Recorded data:
______
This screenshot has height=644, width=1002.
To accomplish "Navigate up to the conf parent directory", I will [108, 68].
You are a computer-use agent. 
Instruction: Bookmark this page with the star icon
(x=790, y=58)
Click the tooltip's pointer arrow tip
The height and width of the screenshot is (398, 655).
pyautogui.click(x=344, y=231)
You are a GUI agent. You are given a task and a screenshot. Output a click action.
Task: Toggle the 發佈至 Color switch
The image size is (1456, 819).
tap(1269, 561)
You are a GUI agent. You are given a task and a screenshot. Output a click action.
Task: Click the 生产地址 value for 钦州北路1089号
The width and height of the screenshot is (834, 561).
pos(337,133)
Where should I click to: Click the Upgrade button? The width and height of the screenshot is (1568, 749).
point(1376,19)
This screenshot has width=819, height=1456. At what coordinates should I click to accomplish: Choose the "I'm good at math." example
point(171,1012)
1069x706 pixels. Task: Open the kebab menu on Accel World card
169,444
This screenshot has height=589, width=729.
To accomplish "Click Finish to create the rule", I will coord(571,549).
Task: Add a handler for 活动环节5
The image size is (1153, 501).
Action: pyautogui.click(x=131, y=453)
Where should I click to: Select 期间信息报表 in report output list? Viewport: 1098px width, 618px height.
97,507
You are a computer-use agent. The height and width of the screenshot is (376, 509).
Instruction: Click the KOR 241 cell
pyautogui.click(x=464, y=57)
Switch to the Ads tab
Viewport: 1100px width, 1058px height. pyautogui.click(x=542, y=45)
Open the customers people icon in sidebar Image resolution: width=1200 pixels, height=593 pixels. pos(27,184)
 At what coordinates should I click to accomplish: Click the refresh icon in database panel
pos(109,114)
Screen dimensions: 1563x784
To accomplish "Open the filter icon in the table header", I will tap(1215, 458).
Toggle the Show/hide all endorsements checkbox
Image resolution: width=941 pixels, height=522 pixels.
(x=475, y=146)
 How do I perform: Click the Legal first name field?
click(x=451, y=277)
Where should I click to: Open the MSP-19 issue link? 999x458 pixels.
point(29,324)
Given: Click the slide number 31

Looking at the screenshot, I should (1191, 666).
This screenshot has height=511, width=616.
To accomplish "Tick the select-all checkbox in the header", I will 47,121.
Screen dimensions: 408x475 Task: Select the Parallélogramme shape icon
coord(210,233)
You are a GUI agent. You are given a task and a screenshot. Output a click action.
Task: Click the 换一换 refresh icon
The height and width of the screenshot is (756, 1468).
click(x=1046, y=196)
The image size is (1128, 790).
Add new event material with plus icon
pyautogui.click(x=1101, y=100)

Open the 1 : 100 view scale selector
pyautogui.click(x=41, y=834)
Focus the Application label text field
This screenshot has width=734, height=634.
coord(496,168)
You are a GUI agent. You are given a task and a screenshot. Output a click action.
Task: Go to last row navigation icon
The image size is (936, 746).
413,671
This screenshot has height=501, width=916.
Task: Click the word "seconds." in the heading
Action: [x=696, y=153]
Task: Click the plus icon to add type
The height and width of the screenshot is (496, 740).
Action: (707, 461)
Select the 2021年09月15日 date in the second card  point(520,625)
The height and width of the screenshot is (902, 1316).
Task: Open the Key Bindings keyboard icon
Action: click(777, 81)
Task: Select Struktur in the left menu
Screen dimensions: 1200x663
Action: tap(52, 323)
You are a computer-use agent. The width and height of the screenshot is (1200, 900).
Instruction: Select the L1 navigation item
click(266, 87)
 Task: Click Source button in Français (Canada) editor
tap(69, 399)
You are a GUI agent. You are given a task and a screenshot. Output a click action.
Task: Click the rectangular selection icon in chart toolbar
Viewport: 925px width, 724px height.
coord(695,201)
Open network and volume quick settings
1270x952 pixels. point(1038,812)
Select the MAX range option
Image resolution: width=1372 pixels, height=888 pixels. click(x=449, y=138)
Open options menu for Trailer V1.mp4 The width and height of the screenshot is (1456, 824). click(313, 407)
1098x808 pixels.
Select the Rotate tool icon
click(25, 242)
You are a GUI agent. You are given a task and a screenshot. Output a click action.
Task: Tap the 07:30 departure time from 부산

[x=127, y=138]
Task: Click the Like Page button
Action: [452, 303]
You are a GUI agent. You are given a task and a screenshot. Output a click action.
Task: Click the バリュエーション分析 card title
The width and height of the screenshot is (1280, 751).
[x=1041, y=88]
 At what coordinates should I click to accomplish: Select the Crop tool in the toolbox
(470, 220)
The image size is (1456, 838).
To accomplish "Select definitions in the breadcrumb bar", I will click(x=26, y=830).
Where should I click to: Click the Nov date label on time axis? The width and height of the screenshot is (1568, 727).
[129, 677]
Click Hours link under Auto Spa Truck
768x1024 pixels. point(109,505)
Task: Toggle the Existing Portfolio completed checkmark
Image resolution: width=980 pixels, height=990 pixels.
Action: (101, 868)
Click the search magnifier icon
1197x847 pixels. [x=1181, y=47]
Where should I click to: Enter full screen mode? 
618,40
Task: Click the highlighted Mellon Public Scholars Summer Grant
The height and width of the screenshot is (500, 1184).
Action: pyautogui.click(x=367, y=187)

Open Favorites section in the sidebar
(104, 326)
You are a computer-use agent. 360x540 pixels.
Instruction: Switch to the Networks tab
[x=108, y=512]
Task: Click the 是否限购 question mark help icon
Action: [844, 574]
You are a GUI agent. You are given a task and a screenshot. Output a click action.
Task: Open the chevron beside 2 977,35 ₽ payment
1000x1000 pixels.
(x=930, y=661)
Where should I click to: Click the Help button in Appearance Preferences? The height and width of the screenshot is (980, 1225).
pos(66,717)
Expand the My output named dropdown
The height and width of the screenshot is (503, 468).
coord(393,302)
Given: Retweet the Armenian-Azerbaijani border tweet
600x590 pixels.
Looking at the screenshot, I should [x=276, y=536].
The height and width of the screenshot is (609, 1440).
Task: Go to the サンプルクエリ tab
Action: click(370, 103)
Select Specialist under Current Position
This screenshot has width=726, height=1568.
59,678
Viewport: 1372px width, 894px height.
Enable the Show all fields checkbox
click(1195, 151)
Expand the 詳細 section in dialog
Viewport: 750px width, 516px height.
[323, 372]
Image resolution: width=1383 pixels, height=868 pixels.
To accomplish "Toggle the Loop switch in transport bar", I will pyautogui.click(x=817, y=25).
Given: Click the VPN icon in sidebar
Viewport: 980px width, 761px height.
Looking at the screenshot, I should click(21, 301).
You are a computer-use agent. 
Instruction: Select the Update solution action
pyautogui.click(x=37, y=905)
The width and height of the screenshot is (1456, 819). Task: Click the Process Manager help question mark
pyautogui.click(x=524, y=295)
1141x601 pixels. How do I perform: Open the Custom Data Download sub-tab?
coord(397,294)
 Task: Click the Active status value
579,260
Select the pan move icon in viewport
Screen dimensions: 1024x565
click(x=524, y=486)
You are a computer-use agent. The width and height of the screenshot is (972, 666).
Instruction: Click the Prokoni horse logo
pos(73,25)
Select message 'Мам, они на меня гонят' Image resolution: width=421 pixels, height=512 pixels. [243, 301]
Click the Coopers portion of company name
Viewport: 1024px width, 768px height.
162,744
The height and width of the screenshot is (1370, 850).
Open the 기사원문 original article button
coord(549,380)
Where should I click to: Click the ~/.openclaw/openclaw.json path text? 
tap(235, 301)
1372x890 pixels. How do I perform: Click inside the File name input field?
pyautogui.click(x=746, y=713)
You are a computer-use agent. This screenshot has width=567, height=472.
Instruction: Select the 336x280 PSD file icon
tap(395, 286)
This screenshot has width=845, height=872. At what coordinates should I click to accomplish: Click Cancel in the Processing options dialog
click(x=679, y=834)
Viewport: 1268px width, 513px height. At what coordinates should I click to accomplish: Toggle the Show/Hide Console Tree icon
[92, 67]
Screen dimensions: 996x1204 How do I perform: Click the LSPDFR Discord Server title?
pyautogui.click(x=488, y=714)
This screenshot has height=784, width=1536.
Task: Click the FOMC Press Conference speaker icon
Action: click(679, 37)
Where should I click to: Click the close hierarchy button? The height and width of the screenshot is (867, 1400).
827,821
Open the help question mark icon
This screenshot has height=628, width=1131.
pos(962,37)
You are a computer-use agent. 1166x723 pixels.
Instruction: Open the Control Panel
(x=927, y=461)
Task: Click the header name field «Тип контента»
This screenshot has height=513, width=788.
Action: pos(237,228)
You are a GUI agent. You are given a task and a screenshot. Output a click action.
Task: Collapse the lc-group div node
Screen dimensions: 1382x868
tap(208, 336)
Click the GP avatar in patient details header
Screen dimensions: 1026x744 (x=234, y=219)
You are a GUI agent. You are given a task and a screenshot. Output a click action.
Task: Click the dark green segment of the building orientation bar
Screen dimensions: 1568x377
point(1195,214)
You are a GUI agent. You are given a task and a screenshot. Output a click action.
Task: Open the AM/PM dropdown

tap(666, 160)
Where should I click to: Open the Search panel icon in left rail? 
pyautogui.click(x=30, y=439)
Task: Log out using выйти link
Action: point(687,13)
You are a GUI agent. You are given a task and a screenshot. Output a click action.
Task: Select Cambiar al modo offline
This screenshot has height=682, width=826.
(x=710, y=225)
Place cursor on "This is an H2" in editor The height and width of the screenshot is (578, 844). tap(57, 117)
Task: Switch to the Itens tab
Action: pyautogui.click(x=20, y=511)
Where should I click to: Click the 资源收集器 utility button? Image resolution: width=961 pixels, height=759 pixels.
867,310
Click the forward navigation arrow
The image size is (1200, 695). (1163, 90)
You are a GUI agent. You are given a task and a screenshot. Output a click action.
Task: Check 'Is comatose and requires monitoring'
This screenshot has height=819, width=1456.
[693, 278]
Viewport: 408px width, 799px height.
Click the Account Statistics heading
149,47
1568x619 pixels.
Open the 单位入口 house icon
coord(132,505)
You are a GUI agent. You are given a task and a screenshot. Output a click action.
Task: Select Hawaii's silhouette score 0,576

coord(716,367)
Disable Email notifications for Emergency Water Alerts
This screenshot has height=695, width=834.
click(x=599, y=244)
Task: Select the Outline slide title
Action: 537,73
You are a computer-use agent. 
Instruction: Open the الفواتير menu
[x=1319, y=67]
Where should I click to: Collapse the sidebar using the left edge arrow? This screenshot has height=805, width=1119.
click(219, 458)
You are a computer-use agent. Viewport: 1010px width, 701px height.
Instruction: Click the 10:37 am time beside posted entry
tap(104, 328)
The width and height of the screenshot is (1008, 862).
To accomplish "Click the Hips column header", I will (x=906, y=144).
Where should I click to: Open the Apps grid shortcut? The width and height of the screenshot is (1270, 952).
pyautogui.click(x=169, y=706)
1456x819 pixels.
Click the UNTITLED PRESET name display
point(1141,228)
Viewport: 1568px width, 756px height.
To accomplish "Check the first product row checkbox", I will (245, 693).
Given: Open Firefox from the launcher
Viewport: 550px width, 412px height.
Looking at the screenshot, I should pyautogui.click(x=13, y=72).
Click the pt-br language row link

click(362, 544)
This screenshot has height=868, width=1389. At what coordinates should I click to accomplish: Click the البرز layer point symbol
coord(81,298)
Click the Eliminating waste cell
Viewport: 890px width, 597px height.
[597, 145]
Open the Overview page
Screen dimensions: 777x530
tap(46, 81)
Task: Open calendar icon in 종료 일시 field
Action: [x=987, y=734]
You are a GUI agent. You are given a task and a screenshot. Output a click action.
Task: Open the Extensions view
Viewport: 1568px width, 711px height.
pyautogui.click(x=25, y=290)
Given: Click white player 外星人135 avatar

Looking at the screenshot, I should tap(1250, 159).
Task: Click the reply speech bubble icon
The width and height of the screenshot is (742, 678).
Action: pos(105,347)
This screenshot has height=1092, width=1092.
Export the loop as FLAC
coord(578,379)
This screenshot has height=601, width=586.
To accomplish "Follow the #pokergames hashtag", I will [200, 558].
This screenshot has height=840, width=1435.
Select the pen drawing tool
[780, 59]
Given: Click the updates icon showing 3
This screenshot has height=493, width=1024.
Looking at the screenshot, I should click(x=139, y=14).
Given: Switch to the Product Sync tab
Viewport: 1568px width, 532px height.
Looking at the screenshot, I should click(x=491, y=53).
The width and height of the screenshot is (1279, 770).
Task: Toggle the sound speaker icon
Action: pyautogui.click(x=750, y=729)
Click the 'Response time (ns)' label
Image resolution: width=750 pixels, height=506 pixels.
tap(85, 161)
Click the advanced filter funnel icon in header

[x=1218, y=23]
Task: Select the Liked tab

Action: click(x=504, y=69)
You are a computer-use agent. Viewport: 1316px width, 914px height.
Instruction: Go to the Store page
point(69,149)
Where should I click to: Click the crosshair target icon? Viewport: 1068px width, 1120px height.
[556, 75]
______
_Aim of the task_: Copy out again, unchanged, the lines of the listing from the line with "Expand the My output named dropdown" to the line with "Action: click(370, 103)", including both of those lines.

_Output below_:
Expand the My output named dropdown
The height and width of the screenshot is (503, 468).
coord(393,302)
Given: Retweet the Armenian-Azerbaijani border tweet
600x590 pixels.
Looking at the screenshot, I should [x=276, y=536].
The height and width of the screenshot is (609, 1440).
Task: Go to the サンプルクエリ tab
Action: click(370, 103)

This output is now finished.